* _ASSIGNMENT_
Find the "Where should I" line in the records below and repeat it and every later line exactly, up to the last; do not include pictures.

- Opening Delimiter -

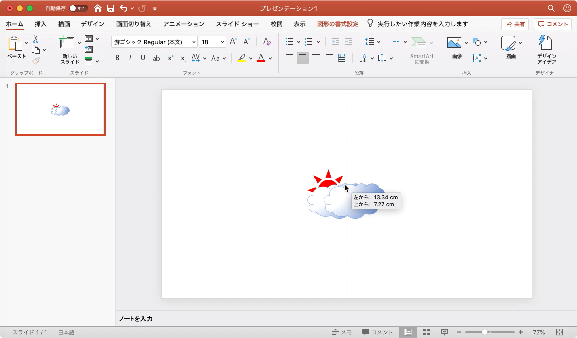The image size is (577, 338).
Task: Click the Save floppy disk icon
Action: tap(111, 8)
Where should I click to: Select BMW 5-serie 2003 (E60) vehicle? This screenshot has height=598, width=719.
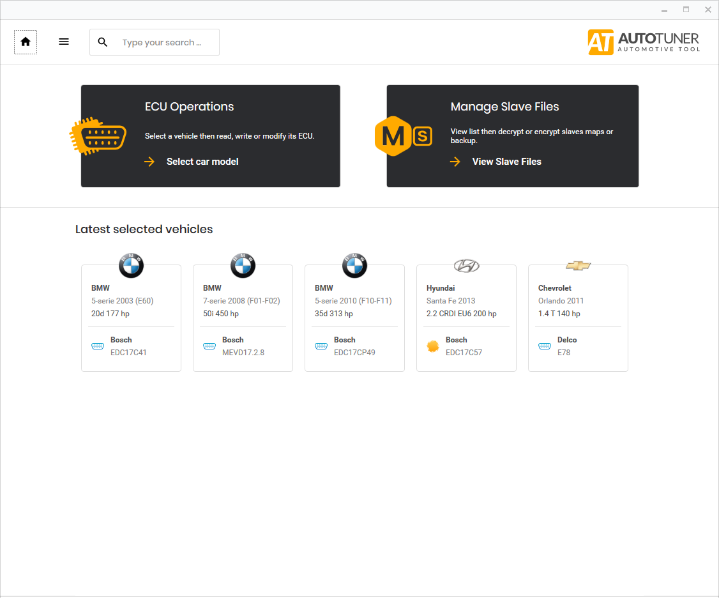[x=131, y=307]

- Closing Delimiter -

* _TASK RESPONSE_
Where should I click to: Select BMW 5-serie 2003 (E60) vehicle? This screenshot has height=598, width=719.
[x=131, y=307]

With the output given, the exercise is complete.